Müller-Hof Newsletter – März 2021
ars – aktuelles aus Recht und Steuern
Arbeitsrecht: Gekündigt wegen Diebstahls von Desinfektionsmittel
In Corona-Zeiten gibt es zwar manche Neuerungen, die rechtlich noch nicht geklärt sind und deshalb mit viel Rechtsunsicherheit verbunden sind. Das ist aber nicht bei allen Sachverhalten mit Bezug zur Pandemie der Fall. Das Landesarbeitsgericht Düsseldorf (5 Sa 483/20) hatte über eine Kündigung wegen Diebstahls von Desinfektionsmittel zu entscheiden. Auch wenn es solche Vorgänge vor März 2020 wohl nicht gegeben hätte, konnte das LAG bei der Lösung des Falles auf bekannte Rechtsgrundsätze zurückgreifen.

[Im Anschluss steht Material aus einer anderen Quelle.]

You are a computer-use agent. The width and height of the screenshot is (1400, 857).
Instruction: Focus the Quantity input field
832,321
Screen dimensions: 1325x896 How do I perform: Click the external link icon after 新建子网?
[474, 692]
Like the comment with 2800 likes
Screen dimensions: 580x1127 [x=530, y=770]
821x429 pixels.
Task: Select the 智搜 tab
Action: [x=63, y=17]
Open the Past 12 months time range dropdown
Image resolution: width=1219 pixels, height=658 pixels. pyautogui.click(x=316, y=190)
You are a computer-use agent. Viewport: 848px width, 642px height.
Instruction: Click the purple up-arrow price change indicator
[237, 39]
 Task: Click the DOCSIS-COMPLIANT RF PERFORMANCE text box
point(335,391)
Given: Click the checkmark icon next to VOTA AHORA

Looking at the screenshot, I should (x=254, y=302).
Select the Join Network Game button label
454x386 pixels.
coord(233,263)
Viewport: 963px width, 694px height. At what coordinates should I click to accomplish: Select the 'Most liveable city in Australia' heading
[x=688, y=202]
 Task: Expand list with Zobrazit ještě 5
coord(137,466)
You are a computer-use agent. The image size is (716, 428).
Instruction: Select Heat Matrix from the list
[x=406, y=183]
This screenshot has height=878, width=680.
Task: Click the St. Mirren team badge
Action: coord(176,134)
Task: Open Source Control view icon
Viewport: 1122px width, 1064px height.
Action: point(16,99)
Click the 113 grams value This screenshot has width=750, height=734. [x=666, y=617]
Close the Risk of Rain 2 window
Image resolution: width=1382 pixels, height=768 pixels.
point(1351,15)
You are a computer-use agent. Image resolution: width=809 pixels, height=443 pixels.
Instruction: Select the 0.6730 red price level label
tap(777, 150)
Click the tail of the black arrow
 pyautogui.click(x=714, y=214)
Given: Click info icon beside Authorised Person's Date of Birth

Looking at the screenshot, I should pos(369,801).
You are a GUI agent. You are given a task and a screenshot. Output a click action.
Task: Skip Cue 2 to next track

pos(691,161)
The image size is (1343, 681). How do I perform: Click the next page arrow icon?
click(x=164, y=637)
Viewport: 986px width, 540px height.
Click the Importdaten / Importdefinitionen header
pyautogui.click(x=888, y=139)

Der Arbeitnehmer war bereits seit 16 Jahren bei dem Paketzustellunternehmen als Be- und Entlader sowie Wäscher für die Fahrzeuge beschäftigt. Da immer wieder Desinfektionsmittel aus den Waschräumen entwendet worden war, hatte das Unternehmen durch einen Aushang im Sanitärbereich darauf hingewiesen, dass das Mitnehmen von Desinfektionsmittel eine fristlose Kündigung und eine Anzeige zur Folge haben werde. Nach der Nachtschicht fand der Werkschutz am 23. März 2020 bei einer stichprobenartigen Ausfahrtkontrolle im Kofferraum des Arbeitnehmers eine nicht angebrochene Plastikflasche mit einem Liter Desinfektionsmittel (Wert damals ca. 40 Euro) und eine Handtuchrolle. Der Arbeitnehmer behauptete allerdings, sich während der Arbeit jede Stunde zu seinem Fahrzeug begeben zu haben, um die Hände zu desinfizieren und abzutrocknen. Er habe das Mittel für sich und eventuell seine Kollegen verwenden wollen, zumal dieses in den Waschräumen nicht immer verfügbar gewesen sei. Bei der Ausfahrt habe er an die Sachen im Kofferraum nicht mehr gedacht. Er müsse kein Desinfektionsmittel stehlen, weil seine Frau in der Pflege arbeite und die Familie über sie ausreichend versorgt sei.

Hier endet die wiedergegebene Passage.